Plenty of promise here for the boys


Although Japan Fashion Week doesn’t exactly overload on men’s fashion, with only a handful of quality designers showing this season, the outlook from the ’08-’09 Autumn / Winter Collection is generally positive.

As always, the most recognizable of Japanese menswear labels — Lad Musician, N. Hoolywood and Factotum — this time chose to show off-schedule, which left slim pickings for any fashionistos out there.

While the European collections turned out some great shows from high-end Lanvin (Lucas Ossendrijver), to Japanese indie label Number (N)ine from Takahiro Miyashita, Tokyo was home to a balanced mix of established brands, fresh faces, and veterans returning with new projects.

Established in 1993 by Ato Matsumoto, Ato has become a regular fixture on the JFW schedule. With a store in upscale Minami-Aoyama, and superstar endorsements (American hip-hop star Kanye West is a huge fan, who wore Ato gear in the video for his recent hit single, “Stronger”), Matsumoto is a successful and respected designer who produced a strong collection for fall/winter 08/09.

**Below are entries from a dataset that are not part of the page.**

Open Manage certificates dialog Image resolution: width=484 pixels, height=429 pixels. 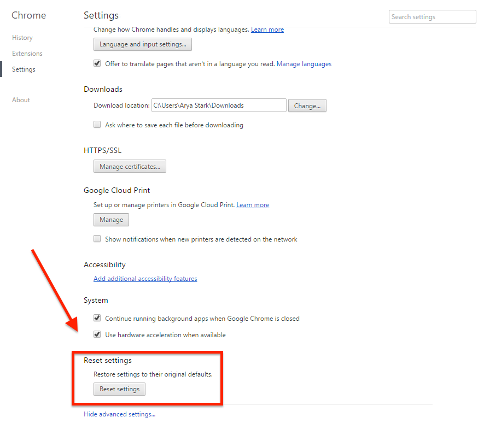tap(130, 166)
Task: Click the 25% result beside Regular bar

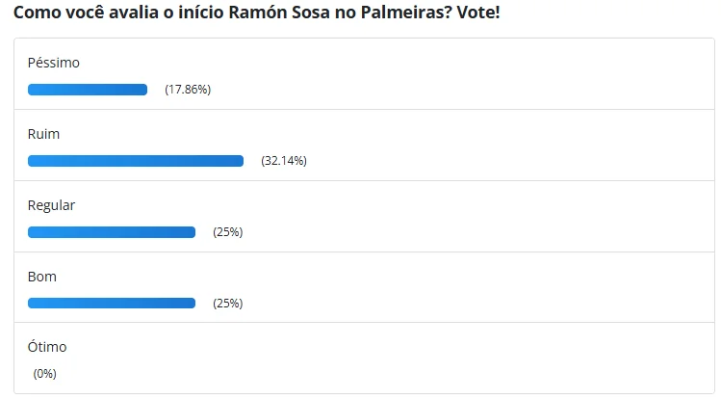Action: (x=229, y=232)
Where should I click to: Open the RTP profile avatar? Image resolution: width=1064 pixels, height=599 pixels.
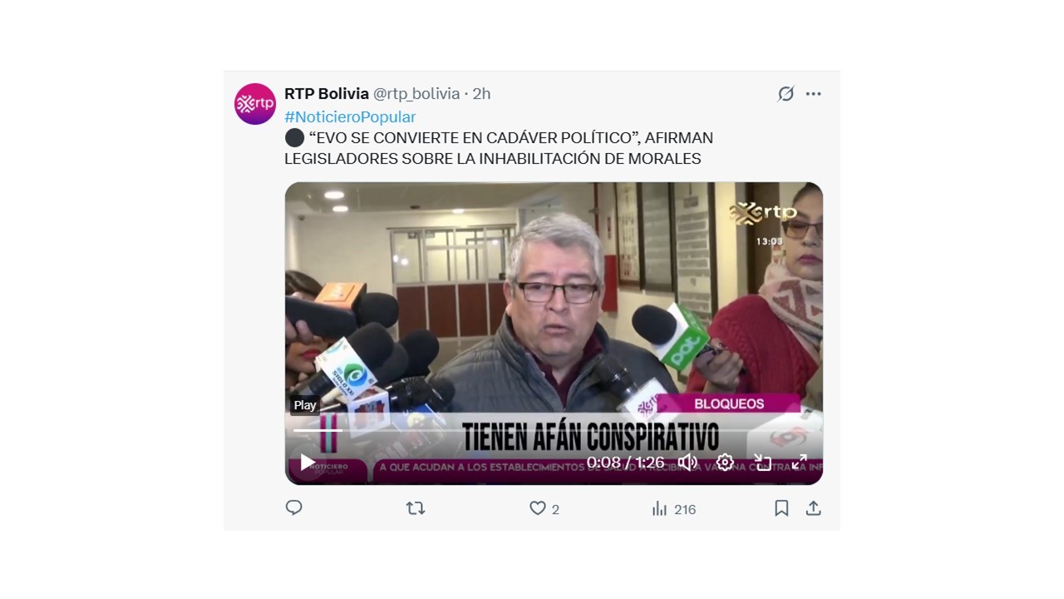tap(255, 104)
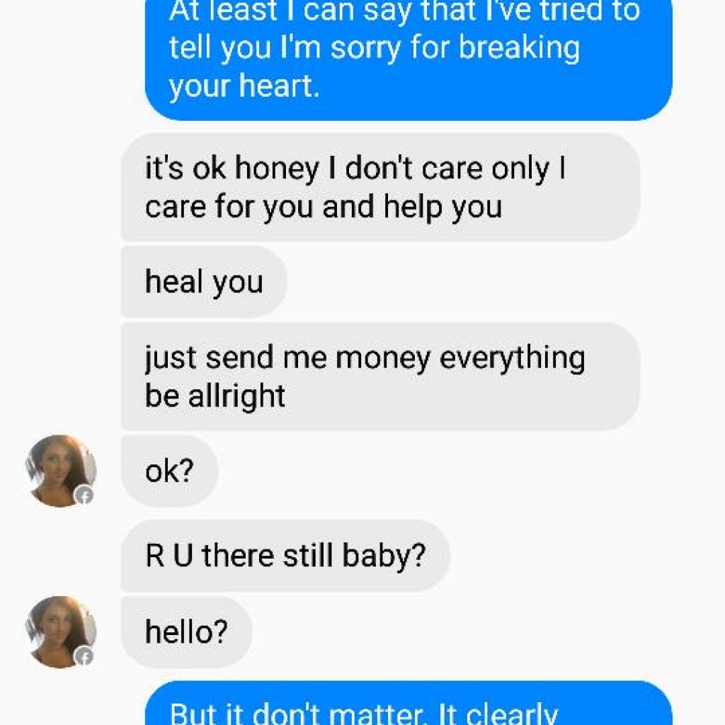Tap the "But it don't matter" blue bubble

coord(409,703)
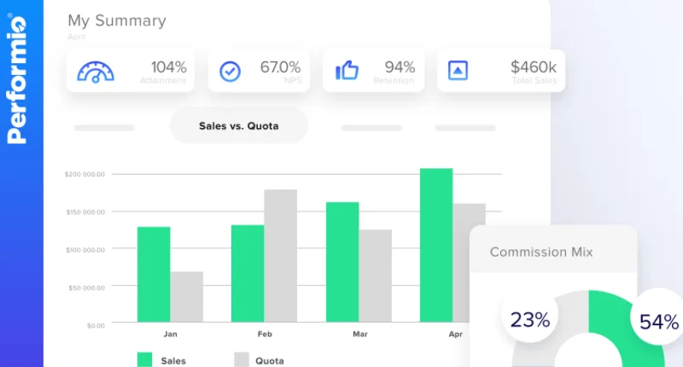Click the tall green April Sales bar

[436, 245]
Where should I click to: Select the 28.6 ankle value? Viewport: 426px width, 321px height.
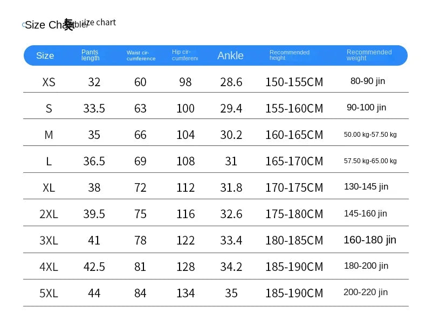[231, 82]
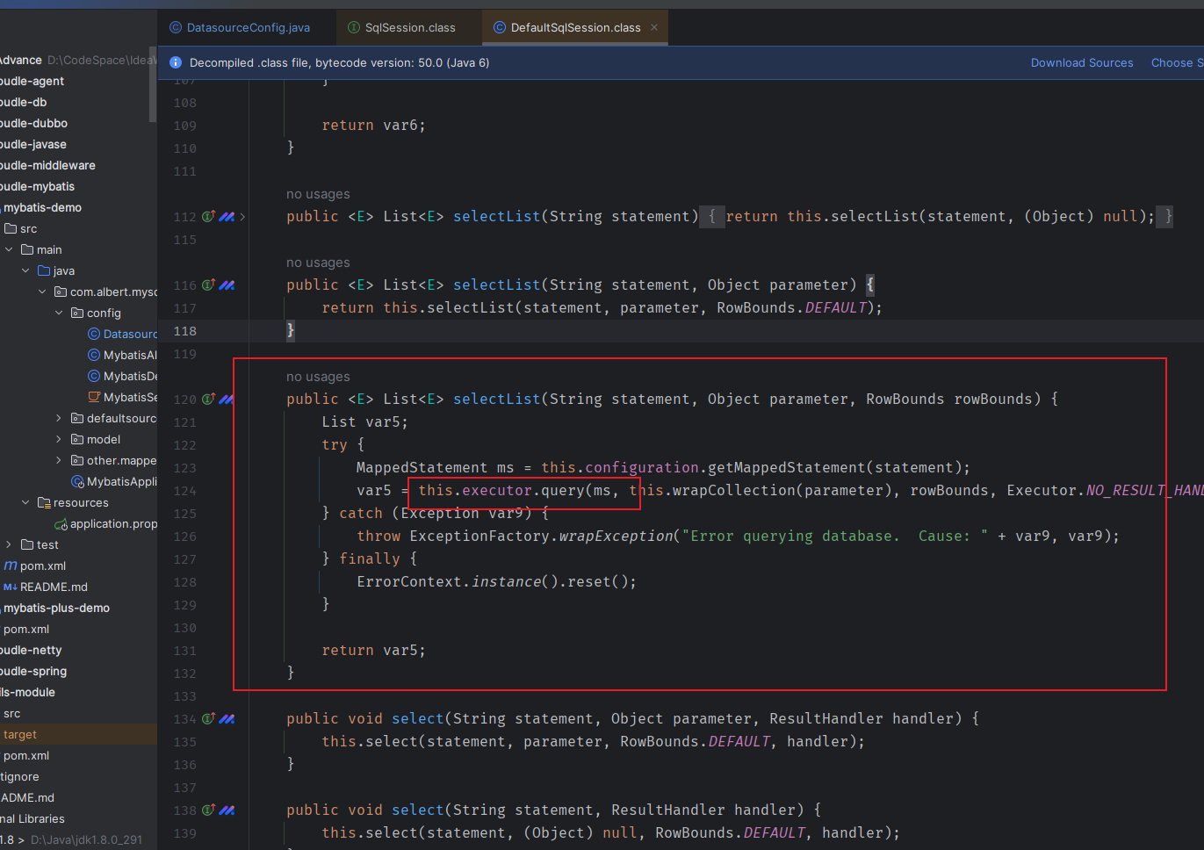The width and height of the screenshot is (1204, 850).
Task: Close the DefaultSqlSession.class tab
Action: click(654, 27)
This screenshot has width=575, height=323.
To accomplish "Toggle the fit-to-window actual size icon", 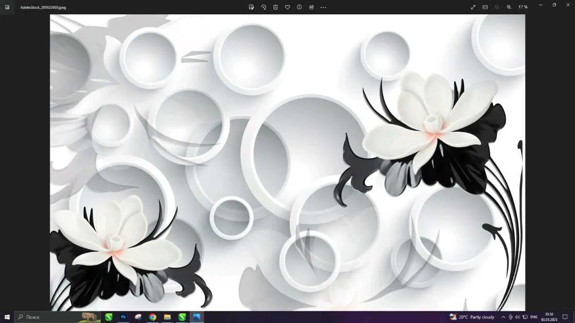I will [x=485, y=7].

With a silhouette echoing the collection of Belgium designer Kris Van Assche, the newly appointed designer of Dior Homme, Ato was all about gray winter coats, black-and-white checks, urban hoodies, quirky male ponchos and some classic black skinny suits. He also peppered the collection with splashes of color — especially evident in the oversize orange sneakers. “I must have those colorful shoes!” exclaimed MTV VJ Takita Koponen. The collection was, however, instantly wearable and had a strong European character.

Gentaro Noda, formerly of Iliad, launched his latest venture, Heath, with an impressive collection inspired heavily by his English childhood. A graduate of the renowned Central St. Martin’s College in London, Noda fits well into the group of designers, such as Paul Smith and Ennio Capasa for Costume National Homme, who also showcased a British rustic look in Europe this season. His slim silhouettes and inclusion of lots of gray tailored jackets paired with denim, light-blue pleated shirts and some baggy pants in soft fabrics — all perfectly accessorized with voluminous scarves and slightly oversize bags — made for a standout collection.

Katsuhide Nakabo, a buyer from the upcoming London boutique Shinshi, said of Heath: “It was very high quality, easy to wear and likely to succeed in Europe.”

Meanwhile, Garconshinois, in only its second collection, managed to produce a promising show of black, black and more black. Influenced by the 1960s style of The Beatles, Shin, head designer, created some sharp suits, double-breasted jackets with strong stitching and some zipped black jackets capped off with an exquisite double-breasted cape. The lack of any color variation was restrictive, but the collection showed oodles of promise. For sure, Garconshinois is a label to keep your eye on.

Also fresh off the designer boat is self-taught Ryujiro Tamaki of Public Image, who snuck in an off-schedule show late Tuesday night. In contrast to the colorful athleticism he displayed last season, the third outing of this brand presented a sleek do-it-all monsieur with sherpa aviator jackets, aluminum frame sunglasses, wedge-heeled loafers, and brushed heavy-duty blazers which take a craftsman three days to hand-finish. The dress shirts were of special notice, with optical illusion prints and layered netting in turquoise and purple — two colors that clearly dominated both the men’s and women’s collections this season.

Naomi Yamamoto’s cutely named Tiny Dinosaur was a surprise sleeper among the menswear shows this season. Known more for her womenswear, the brand’s philosophy is “Shade and Harmony.” Striped pants, light chinos, fur-lined coats and knitwear were complemented with long scarves, chunky boots and interspersed with strokes of stronger color and delicate design touches.

However, it was a Japan-based Greek designer, showing as part of the JFW Designers’ Exhibition that was the most pleasant surprise of all.

Michail Gkinis’ aptform label, showing for the first time, was exciting, innovative and wearable.

Using only Japanese textiles such as cotton cashmere and alpaca and merino wool, Gkinis’ fashion manifesto is — industrial, nature, space and mankind. A former Issey Miyake intern, he is “inspired by the traditions and silence of Japan.” Using techniques such as powder finishing, needle punching and hand spray — along with colors such as black, gray, dust and red — the result is both refreshing and contemporary. The clothes on display were a positive symbol of the emerging depth of menswear being created in Japan.

If JFW can include future runway shows from designers like Gkinis, and nurture and develop the obvious talent involved in brands such as Heath, Garconshinois and Tiny Dinosaur, then next season’s men’s collections should be bigger and brighter then ever before.